Praia que o mar brandamente
Repele ou acaricia,
Em que as auras vem carpir-se
À volta do meio-dia,
E a tarde espalhar frescura,
Sombras e melancolia;
Linda praia debruada
De alvejante, fina areia,
Por que só tua lembrança
O espírito me encadeia?
Quem te deu tamanho encanto?
Onde está a tua sereia?
Lembrou-se também e com saudade, do dia em que embarcara no Juparanã com
destino ao Rio de Janeiro. Reconheceu as edificações achatadas da praia. Eram armazéns construídos de tábuas, com letreiros apagados, um pouco para
cima da única e larga porta. O sol faiscava nas telhas de zinco. Homens quase nús, em carreiros, como formigas, iam e vinham esmagados por grandes
fardos. Aquelas construções chamavam-se trapiches.
As pontes de pranchões alcatroados alongavam-se pela lama do estuário e alcançavam o
canal. Eram construídas sobre mourões quadrados. A maré, que subia naquele momento, abraçava os madeiros e os envolvia em placas irisadas de óleo.
Apareciam raízes, ouviam-se estalidos, caranguejos fugiam pelos buracos instantaneamente secos. Na extremidade das pontes dos trapiches, havia
embarcações atracadas nos serviços de carga e descarga.

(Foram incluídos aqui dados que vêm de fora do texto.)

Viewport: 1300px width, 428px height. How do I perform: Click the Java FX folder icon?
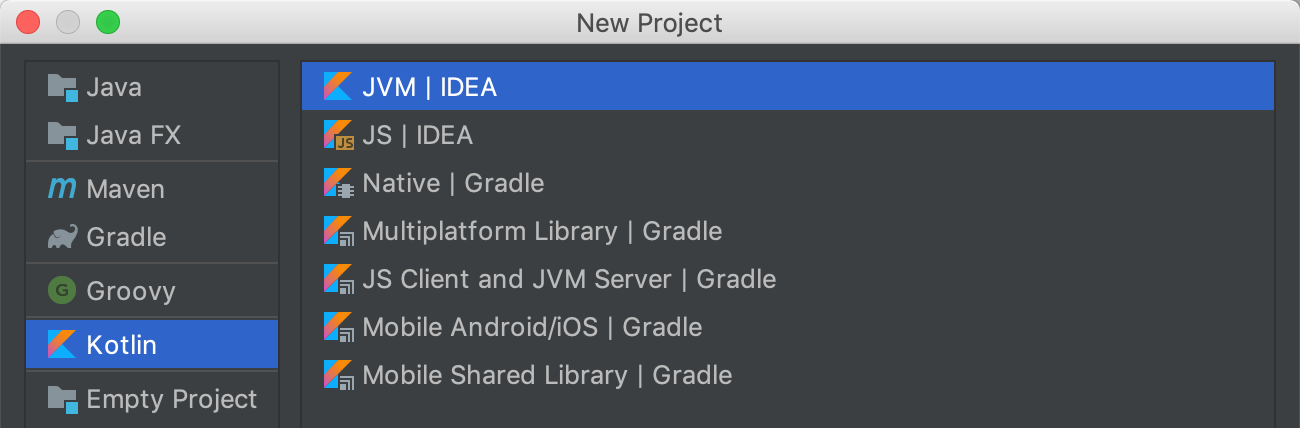[x=62, y=135]
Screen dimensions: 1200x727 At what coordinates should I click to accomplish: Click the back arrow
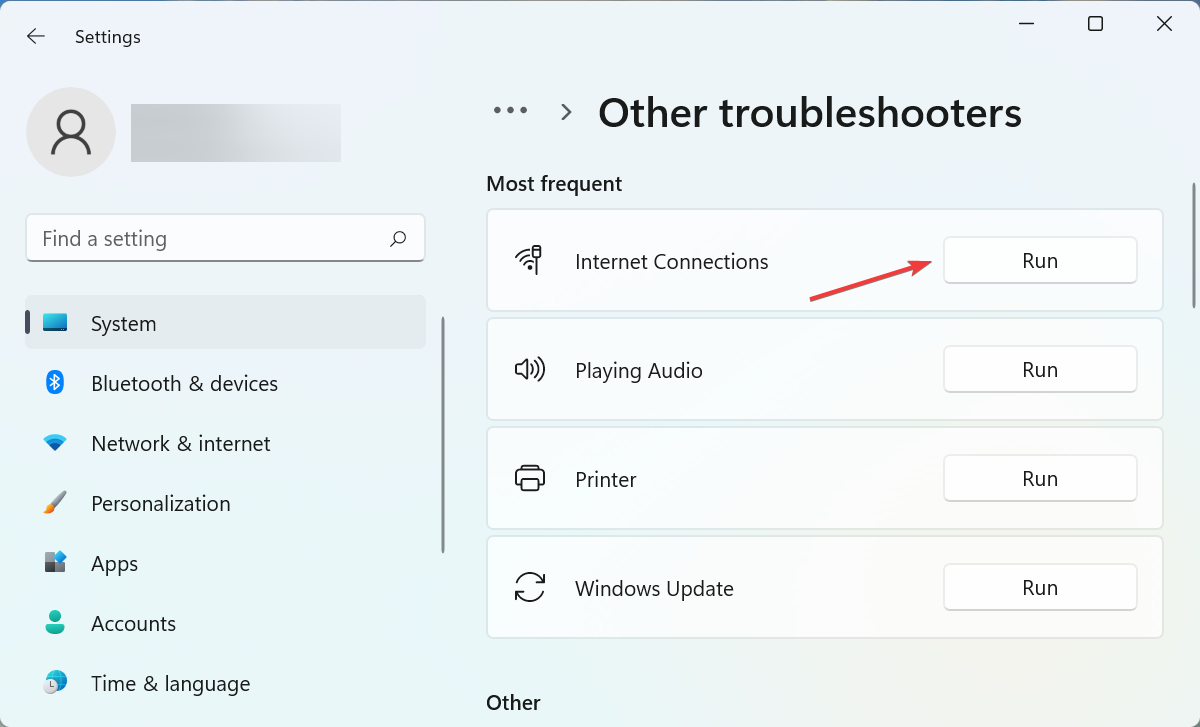tap(36, 36)
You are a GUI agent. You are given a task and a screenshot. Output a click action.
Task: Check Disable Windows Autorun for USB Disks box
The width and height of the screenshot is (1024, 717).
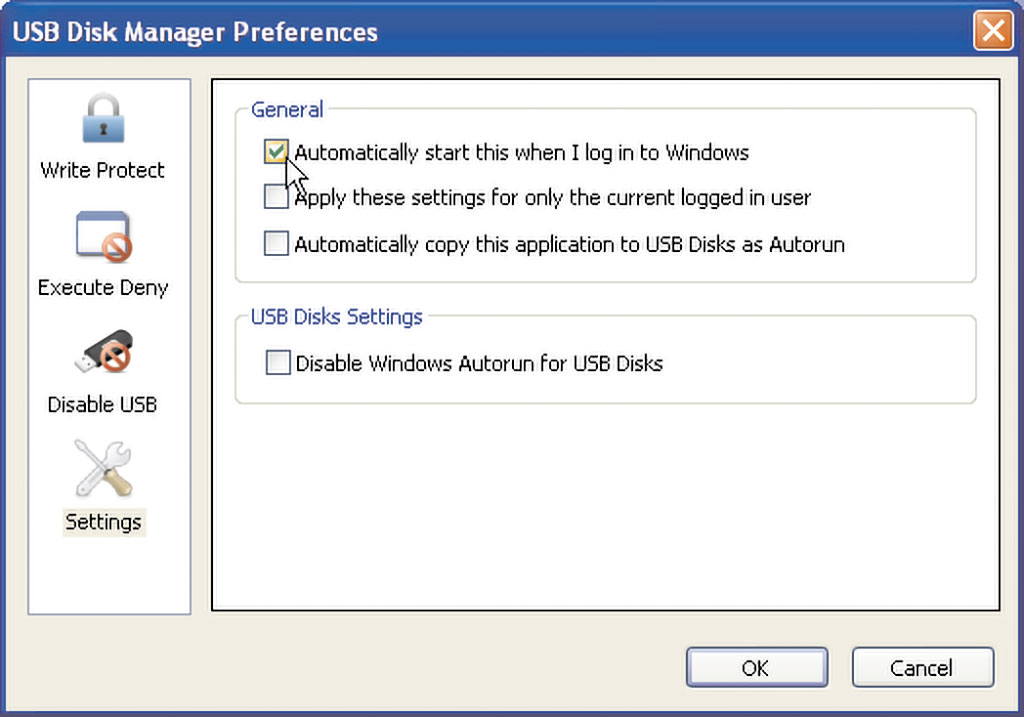click(x=278, y=362)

Eram navios de vela e vapores de roda".
Notas explicativas:
(1) - Ver a localização do
rancho de tropeiros, da casa-grande da Fazenda dos Jesuítas, do engenho de Geraldo Henrique Brunckenn (avô de Afonso Schmidt), bem como a ponte na
ilustração "Cubatão em 1852", de Costa e Silva Sobrinho à fl. 137 do livro Romagem pela Terra dos Andradas.
(2)
Rua de Santo Antonio, depois S. Francisco, é hoje a Rua do Comércio.